■ **Exercise description**: Report each line of the records below that uses the word "field".

:: Given records ::

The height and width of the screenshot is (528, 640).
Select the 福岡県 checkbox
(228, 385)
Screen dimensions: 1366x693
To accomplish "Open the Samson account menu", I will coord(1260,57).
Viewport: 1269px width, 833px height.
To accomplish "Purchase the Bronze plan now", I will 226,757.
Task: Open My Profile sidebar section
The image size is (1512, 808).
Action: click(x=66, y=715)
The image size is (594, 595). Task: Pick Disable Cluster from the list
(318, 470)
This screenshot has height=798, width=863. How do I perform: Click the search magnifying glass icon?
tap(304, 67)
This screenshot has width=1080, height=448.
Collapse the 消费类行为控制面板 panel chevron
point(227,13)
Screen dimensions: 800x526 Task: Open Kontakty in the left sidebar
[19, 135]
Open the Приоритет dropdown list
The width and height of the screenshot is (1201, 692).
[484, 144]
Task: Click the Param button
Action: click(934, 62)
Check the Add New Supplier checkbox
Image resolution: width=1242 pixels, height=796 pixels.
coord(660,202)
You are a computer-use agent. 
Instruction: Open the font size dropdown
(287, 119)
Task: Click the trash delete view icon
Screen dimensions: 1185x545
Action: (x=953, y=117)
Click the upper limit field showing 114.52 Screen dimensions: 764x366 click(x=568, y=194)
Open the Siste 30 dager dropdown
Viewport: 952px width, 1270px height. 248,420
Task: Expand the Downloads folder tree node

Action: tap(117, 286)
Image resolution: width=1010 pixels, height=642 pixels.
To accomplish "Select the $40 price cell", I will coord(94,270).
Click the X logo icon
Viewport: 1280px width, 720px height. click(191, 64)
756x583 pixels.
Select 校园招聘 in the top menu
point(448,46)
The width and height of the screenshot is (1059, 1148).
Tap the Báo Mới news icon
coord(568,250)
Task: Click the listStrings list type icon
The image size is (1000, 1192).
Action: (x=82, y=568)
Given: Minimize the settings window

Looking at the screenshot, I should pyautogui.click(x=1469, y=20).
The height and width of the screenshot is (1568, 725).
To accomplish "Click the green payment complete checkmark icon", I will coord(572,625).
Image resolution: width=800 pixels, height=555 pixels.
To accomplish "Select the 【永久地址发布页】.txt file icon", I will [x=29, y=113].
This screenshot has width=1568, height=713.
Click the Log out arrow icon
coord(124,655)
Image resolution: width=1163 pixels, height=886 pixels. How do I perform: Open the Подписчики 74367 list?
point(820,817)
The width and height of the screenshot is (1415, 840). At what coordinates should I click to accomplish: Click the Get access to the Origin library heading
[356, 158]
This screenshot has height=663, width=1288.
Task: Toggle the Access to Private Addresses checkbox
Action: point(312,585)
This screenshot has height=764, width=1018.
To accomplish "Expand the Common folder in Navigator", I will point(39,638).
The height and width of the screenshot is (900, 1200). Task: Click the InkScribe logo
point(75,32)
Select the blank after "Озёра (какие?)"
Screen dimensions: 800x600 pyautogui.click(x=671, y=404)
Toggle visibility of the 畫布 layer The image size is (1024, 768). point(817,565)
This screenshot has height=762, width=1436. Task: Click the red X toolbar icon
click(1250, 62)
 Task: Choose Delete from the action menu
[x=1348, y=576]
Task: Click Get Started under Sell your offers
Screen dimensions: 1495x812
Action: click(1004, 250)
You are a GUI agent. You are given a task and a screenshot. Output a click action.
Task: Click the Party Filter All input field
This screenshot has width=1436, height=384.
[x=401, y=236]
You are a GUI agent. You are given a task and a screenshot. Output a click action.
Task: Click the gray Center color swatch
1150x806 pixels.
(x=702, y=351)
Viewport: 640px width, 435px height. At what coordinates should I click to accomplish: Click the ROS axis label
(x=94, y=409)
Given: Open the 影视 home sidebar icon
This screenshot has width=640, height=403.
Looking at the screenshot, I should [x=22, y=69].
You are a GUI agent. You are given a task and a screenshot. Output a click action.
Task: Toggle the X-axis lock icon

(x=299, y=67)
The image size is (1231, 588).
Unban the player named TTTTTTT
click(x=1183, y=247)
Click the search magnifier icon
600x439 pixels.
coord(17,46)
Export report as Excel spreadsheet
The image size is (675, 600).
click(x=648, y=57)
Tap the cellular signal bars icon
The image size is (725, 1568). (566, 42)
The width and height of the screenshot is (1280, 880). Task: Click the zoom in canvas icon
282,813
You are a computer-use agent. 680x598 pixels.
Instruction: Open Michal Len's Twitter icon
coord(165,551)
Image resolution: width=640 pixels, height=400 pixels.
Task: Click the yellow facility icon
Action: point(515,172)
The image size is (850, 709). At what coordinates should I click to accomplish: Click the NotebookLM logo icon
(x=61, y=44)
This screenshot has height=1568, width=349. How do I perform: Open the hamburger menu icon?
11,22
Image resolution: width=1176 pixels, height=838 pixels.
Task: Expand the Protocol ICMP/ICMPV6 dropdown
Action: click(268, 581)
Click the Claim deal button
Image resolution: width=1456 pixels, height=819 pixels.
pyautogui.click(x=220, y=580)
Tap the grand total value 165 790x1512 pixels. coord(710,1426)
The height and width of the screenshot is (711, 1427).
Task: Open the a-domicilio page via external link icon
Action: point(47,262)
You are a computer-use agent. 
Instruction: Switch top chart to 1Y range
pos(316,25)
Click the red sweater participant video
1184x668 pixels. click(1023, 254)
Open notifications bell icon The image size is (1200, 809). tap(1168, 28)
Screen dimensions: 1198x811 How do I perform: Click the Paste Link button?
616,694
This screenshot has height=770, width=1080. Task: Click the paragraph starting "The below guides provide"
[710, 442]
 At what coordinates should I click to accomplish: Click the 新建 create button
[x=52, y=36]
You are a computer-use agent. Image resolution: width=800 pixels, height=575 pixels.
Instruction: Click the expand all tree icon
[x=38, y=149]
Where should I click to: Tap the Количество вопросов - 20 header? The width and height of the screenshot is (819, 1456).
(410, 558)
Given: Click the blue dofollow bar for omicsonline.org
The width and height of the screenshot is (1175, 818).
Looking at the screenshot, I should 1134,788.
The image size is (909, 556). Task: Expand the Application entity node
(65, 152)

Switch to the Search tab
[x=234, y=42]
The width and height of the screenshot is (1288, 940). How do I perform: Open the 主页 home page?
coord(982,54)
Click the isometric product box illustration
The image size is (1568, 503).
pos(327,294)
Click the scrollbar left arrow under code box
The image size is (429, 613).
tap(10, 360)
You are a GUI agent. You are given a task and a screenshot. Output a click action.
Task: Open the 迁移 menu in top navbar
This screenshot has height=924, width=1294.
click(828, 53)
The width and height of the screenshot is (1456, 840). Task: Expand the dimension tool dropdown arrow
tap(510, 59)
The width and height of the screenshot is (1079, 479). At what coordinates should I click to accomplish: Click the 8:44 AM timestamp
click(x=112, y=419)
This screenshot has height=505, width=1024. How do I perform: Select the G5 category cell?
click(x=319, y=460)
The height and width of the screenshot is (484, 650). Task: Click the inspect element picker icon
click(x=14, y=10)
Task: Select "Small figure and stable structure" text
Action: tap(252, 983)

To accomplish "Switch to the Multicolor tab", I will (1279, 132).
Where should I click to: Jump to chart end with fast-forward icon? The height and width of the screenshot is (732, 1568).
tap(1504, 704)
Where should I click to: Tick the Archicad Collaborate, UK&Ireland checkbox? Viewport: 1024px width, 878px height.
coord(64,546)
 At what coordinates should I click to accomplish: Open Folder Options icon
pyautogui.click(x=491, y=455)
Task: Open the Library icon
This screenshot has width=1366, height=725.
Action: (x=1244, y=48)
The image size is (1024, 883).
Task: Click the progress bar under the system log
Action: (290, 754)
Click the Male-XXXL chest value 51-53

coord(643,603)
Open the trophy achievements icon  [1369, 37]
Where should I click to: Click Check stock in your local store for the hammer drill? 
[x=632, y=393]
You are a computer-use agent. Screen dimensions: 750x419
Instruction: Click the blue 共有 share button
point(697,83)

:::

■ **Task solution**:
Click the upper limit field showing 114.52 Screen dimensions: 764x366 click(x=568, y=194)
Task: Click the Party Filter All input field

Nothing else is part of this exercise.